BRIEF: Look through the data that follows and work out how many lines contain the string "Hinreise". Nothing but that number should be given.

Pixel coordinate grounding data:
+++++

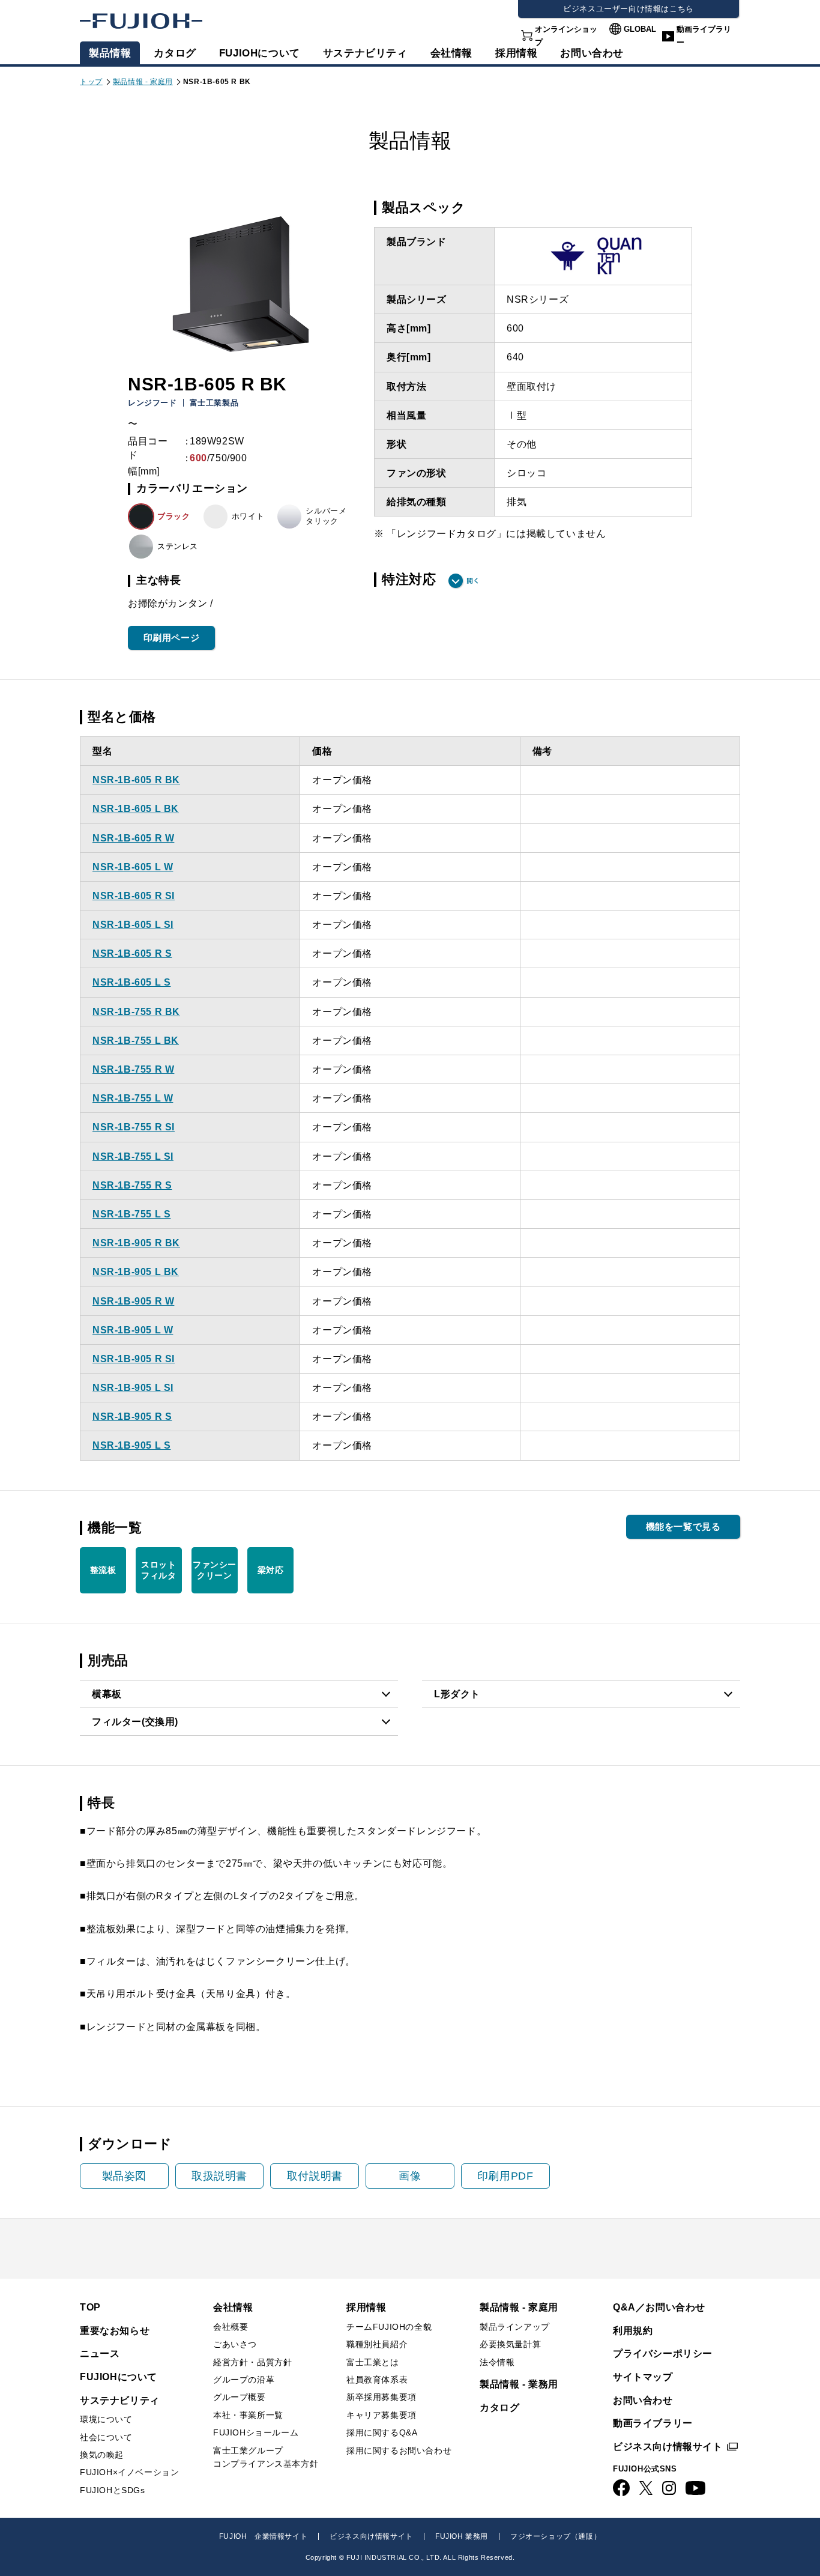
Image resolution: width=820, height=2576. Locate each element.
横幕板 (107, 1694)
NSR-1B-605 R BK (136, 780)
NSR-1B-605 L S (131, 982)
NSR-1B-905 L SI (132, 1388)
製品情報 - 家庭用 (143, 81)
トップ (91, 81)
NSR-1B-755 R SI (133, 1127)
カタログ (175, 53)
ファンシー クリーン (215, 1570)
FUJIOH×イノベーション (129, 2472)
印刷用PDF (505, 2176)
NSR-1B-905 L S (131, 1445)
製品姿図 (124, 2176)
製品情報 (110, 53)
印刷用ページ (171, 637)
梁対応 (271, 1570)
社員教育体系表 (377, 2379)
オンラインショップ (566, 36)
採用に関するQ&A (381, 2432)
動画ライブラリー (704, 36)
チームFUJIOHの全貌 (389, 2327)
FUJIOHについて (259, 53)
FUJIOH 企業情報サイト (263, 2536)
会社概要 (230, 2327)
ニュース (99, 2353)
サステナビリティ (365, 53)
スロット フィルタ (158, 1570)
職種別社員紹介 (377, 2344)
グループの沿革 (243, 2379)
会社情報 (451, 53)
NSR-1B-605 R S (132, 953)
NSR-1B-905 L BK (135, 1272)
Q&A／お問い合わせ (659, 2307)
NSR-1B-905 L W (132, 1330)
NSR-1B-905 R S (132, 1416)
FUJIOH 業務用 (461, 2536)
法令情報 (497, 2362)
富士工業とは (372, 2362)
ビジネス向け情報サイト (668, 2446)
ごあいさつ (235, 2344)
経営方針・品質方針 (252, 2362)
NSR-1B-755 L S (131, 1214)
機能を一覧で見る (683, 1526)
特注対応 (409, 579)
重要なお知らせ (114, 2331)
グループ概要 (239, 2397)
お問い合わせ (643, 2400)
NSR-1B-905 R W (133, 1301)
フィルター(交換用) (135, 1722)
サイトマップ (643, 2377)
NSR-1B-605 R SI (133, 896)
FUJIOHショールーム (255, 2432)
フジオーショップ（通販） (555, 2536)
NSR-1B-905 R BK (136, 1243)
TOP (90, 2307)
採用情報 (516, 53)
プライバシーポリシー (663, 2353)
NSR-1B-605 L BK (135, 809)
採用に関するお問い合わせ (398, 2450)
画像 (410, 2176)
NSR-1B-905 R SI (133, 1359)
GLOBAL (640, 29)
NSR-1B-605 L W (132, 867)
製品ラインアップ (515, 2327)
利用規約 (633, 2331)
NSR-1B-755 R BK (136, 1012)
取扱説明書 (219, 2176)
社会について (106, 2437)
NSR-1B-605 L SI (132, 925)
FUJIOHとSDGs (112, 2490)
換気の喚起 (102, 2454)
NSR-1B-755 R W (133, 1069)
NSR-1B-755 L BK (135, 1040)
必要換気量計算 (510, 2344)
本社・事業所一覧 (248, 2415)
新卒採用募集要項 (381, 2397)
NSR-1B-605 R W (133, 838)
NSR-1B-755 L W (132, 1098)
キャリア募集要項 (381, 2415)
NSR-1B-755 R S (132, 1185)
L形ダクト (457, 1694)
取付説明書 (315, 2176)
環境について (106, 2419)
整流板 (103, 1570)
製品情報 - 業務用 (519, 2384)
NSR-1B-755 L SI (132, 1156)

+++++

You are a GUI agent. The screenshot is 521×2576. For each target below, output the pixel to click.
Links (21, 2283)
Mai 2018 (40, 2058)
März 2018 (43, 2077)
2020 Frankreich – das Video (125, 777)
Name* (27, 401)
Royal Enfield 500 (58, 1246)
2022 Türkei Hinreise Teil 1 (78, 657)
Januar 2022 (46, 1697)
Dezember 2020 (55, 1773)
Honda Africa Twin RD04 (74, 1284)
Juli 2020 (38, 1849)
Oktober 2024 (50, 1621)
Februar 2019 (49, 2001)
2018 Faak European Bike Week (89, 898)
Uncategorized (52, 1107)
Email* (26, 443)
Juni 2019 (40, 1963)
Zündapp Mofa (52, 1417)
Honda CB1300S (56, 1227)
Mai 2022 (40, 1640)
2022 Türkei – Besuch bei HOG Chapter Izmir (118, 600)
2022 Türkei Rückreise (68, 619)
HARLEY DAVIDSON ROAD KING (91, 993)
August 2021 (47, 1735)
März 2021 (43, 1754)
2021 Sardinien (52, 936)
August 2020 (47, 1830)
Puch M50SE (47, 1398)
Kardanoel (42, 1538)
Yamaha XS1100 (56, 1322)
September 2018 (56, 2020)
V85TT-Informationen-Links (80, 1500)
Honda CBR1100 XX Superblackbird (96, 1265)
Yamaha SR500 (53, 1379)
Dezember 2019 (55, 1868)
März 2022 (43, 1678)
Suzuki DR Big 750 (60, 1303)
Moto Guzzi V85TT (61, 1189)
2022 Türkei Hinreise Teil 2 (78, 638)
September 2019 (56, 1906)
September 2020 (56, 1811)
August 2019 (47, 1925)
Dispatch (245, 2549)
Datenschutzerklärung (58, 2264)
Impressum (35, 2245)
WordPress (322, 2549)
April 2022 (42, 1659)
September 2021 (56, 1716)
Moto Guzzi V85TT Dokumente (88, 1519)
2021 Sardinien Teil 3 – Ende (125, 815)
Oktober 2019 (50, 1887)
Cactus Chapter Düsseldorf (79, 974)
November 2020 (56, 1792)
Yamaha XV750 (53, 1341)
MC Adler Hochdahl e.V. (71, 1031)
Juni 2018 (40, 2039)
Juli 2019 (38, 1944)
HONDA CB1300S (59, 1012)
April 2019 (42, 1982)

+++++

RESULT: 2